Summer Squash Curry
We couldn’t help but want to share this recipe, published by the New York Times from David Tanis. A yummy way to use the bounty of summer squash varieties we grow. Try it with small zucchini, pattypan, or yellow Success!
Coconut Oil
1 bunch scallions or 1 onion, chopped
salt and pepper
1 tsp grated garlic or 2 garlic scapes, minced
1 serrano or chile pepper, finely chopped
1 Tbsp turmeric
1 Tbsp fish sauce or light soy sauce
zest and juice of 1 lime
13.5 oz coconut milk
2 pounds small summer squash,
cut in 1-inch cubes, slices, or wedges
1 cup shelled peas (optional)
2 pounds mussels (optional)
1 pound squid (optional)
Mint leaves, for garnish
Basil leaves, for garnish
Cilantro leaves, for garnish
Melt 2 tablespoons coconut oil in a large heavy-bottomed saucepan over medium-high heat.

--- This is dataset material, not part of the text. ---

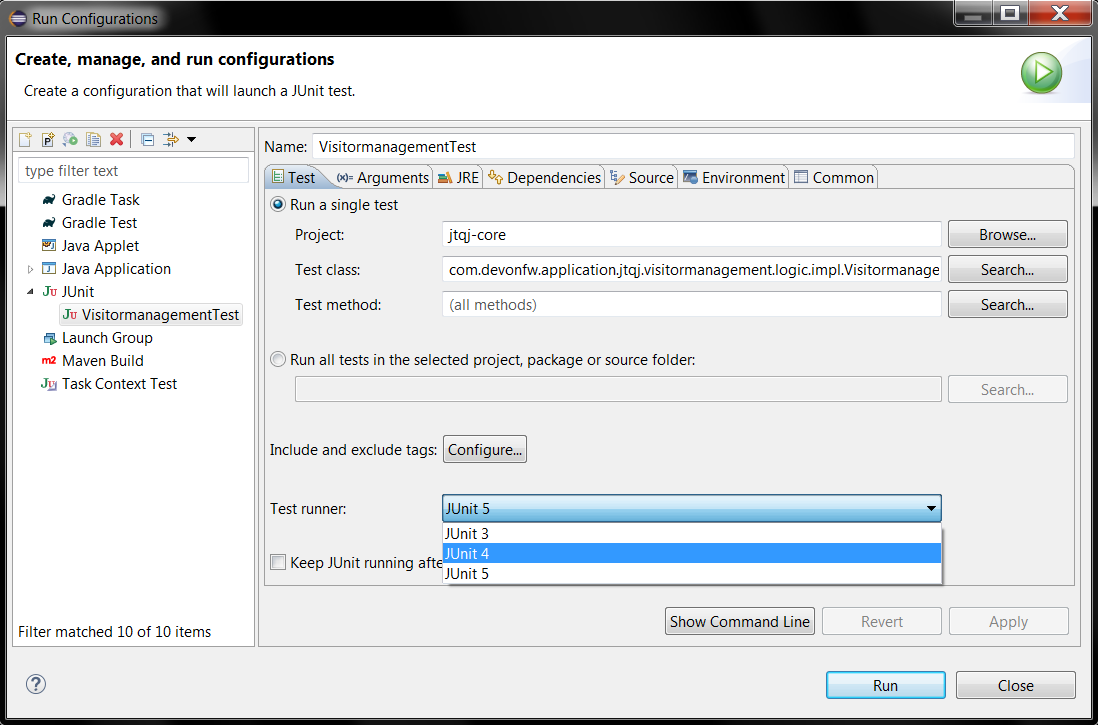Click Browse next to the Project field

click(x=1007, y=235)
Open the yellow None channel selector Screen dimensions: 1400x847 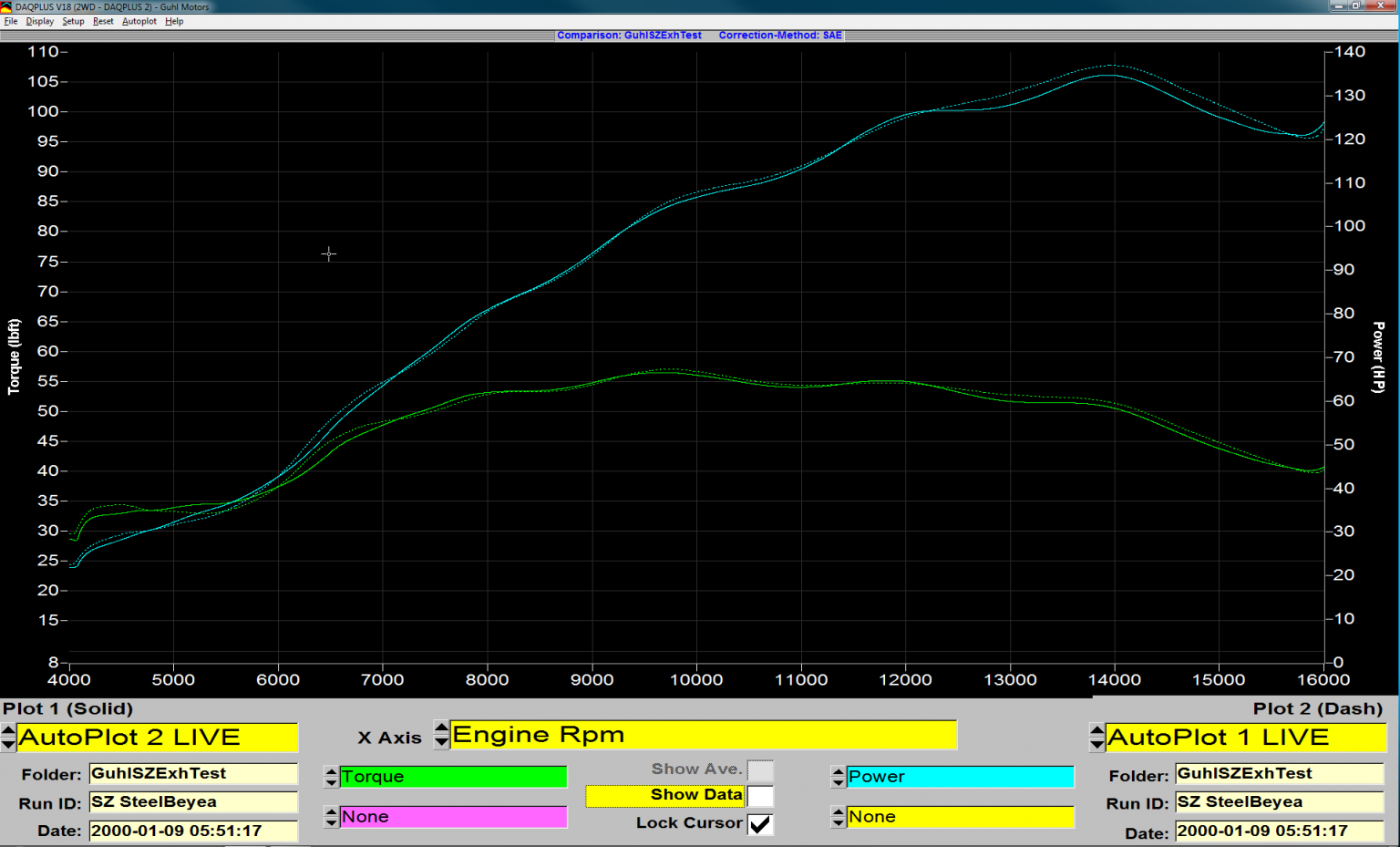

Add onion(or scallions), season with salt and pepper, and cook until softened without browning, about 5 minutes.
Add garlic, ginger, chile, turmeric, fish sauce, and lime zest and juice, stir, and cook for an additional minute.
Add coconut milk, bring to a simmer and cook until fragrant, 1 to 2 minutes.
Add summer squash and peas, if using, and cook gently until just tender but still firm, about 5 minutes more. Turn off the heat.
Meanwhile, if using mussels and squid, put 1 tablespoon coconut oil in a soup pot over high heat. Add mussels, stir, and cover. When mussels begin to open, after 3 or 4 minutes, add squid, stir and cook, covered, for 2 minutes more. Turn off heat. (Skip this step for a vegetarian version of the recipe)
Transfer summer squash and sauce to a deep, wide serving dish or divide among large soup bowls. If using, scatter mussels and squid over the top. Garnish with mint, basil, and cilantro.